**Yönerge**
İbrahim Sağır Ağabey'i anlatan metinde "Bir ara köyündeki" sözleriyle başlayıp "otelin havuzunun gideri." sözlerine kadar süren bölümü hiçbir değişiklik yapmadan kopyalayın.

Mehmet Ali Kalkan

İBRAHİM SAĞIR AĞABEY

İbrahim Sağır Ağabey, benim gibi bir köylü. Geçen gün köyünü ve çocukluğunu anlatan bir şiirini okudum da aklıma geldi.

İbrahim Abi elli senedir Eskişehir'li. Balıkesir, Paşaçiftlik Köyü'nde doğmuş, sonra görev icabı bir kaç şehri gezdikten sonra buraya yerleşmiş.

Bir ara köyündeki dağlara gitmiş hanımıyla, bakmış güzel bir su, içmişler. Kanmamışlar birer bardak daha içmişler. Sonra "bu suyun başını bulalım da kaynağından bir daha içelim" demişler. Epey yürüdükten sonra bir bakmışlar ki içtikleri su bir otelin havuzunun gideri.

Dağı sırtına alıp gidersen sonuç bu tabi, demiş ya;

"Şairim, Kaf Dağı sırtımda yüküm,

Sırların tahtına kurulan benim.

Böylesi verilmiş ezelden hüküm,

Kurşunsuz, silahsız vurulan benim."

Bir gün Manisa'ya gidiyor. Bir arkadaşımız da yeni yardımcı doçent olmuş. Çok da şakacı. Konu açılınca İbrahim Abi'ye "Yardakçı Doçent oldum" demiş. İbrahim Abi Eskişehir'e dönünce bir sergiye gittik. Akademisyen, kibar bir hanım arkadaşımız da orada. İbrahim Abi sordu hemen; "...... Hanım, siz ne zaman yardakçı doçent olacaksınız?"

Ta antik zamanları düşünen adamın hali böyle olur tabi, demiş ya;

"Mitos suskunluğu içmiş ehramlar,

Ramses’in gölgesi düşer sahraya.

Tutuşur efsunlu Nil’de akşamlar,

Genç kız kanlarıdır sunulan Ra’ya."

İbrahim Abi'nin telefonlarla başı da hoş değil. Daha doğrusu köylü ya.

Bir zamanlar kuruluşlarda tele sekreter modası başladı ya, İbrahim Abi onlarla uzun zaman konuştu. Telefon ediyor, karşısında bir ses, meselâ;

- Tapu Müdürlüğüne hoş geldiniz.

İbrahim Abi cevap veriyor;

-Hoş bulduk.

Tele sekreter devam ediyor;

-Aradığınız dahili numarayı biliyorsanız tuşlayınız

İbrahim Abi devam ediyor;

-Bilmiyorum kızım, Ahmet Bey'i bağlar mısın?

Tele sekreter durmuyor tabi.

- Bilgi almak için bire, konu sormak için ikiye..

**Sağlanan veriler**
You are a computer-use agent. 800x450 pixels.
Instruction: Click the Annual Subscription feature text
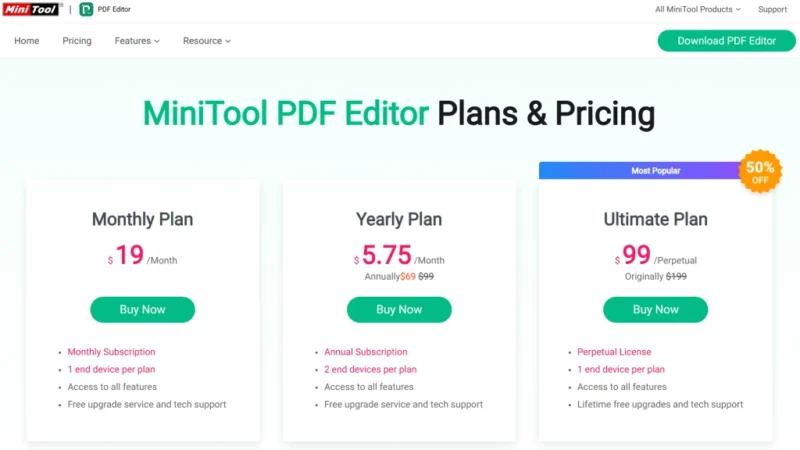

**Alıştırma çözümü**
Bir ara köyündeki dağlara gitmiş hanımıyla, bakmış güzel bir su, içmişler. Kanmamışlar birer bardak daha içmişler. Sonra "bu suyun başını bulalım da kaynağından bir daha içelim" demişler. Epey yürüdükten sonra bir bakmışlar ki içtikleri su bir otelin havuzunun gideri.